- DATA -
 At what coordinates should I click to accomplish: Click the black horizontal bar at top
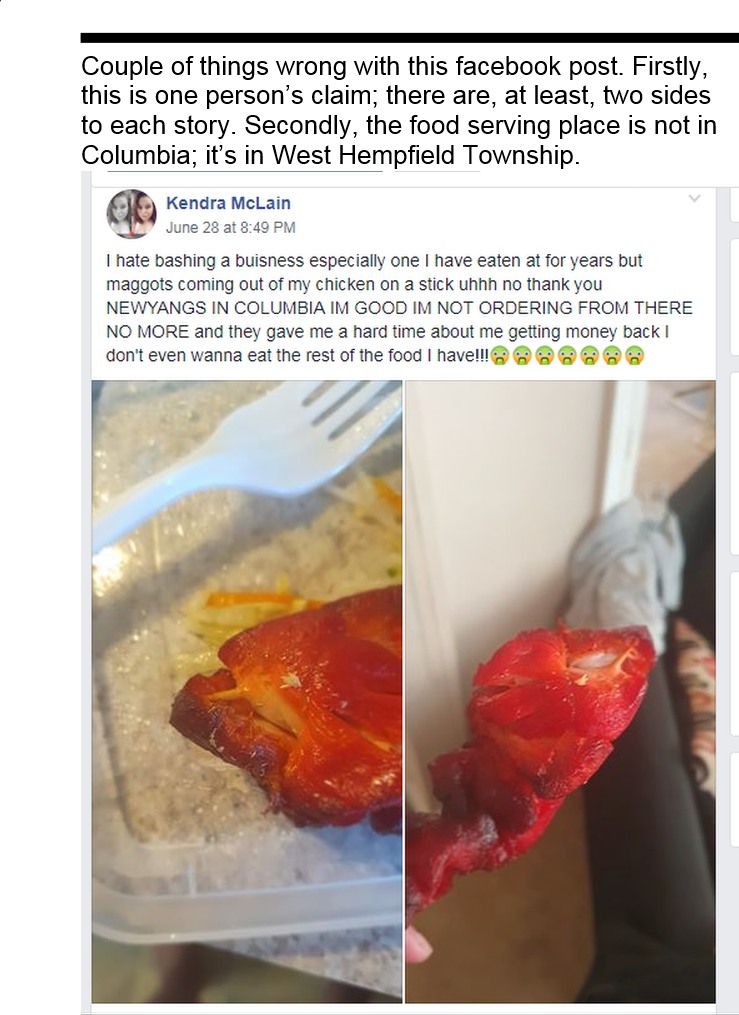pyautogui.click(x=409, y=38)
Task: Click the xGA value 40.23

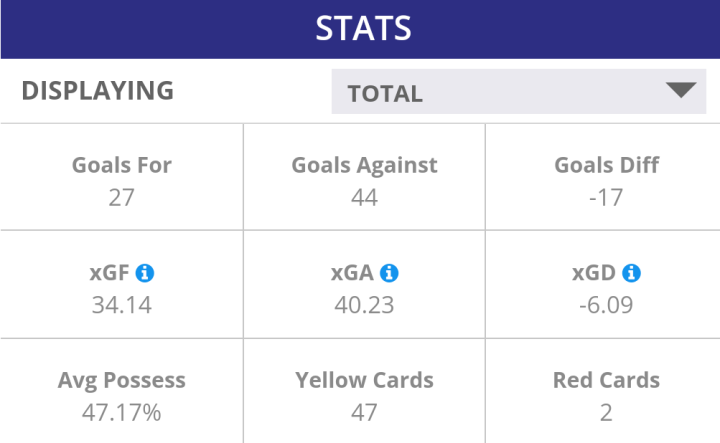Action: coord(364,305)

...

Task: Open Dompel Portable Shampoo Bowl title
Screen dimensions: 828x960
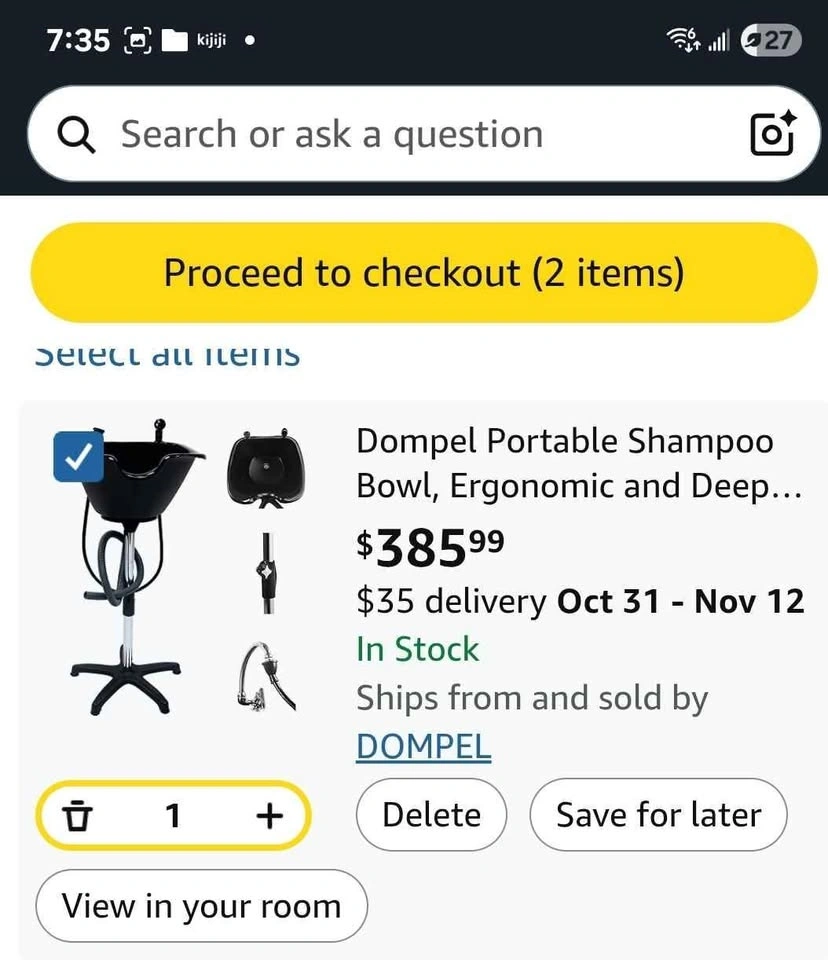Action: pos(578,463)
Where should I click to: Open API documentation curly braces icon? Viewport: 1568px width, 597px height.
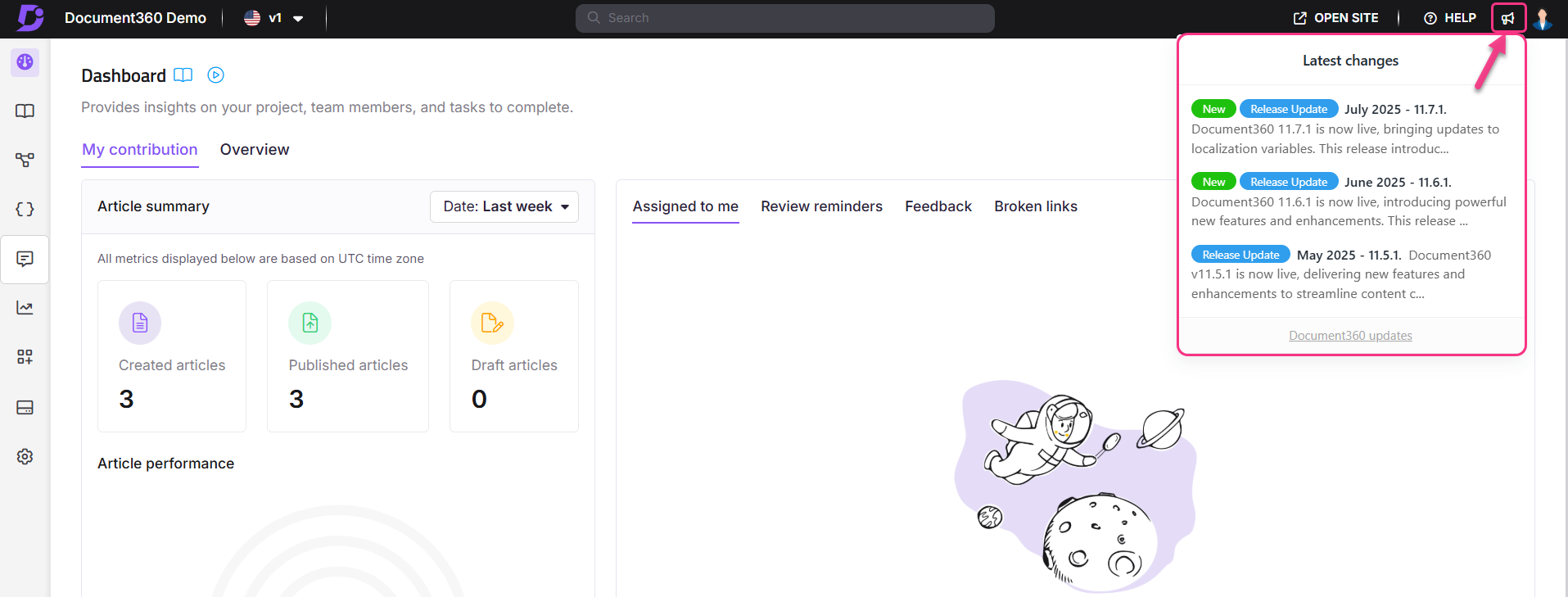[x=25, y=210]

---

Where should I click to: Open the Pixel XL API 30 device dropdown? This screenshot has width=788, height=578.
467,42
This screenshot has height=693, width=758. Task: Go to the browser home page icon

- WHAT IS REQUIRED -
Starting with the line above that holds "Where should I click to: Open the" and stopping with the line that holds "This screenshot has height=693, width=758.", reproduce each line exactly, omitting all other lines.

- SOLUTION TO THIS TASK -
Where should I click to: Open the Pixel XL API 30 device dropdown? This screenshot has width=788, height=578.
467,42
This screenshot has height=693, width=758. Task: Go to the browser home page icon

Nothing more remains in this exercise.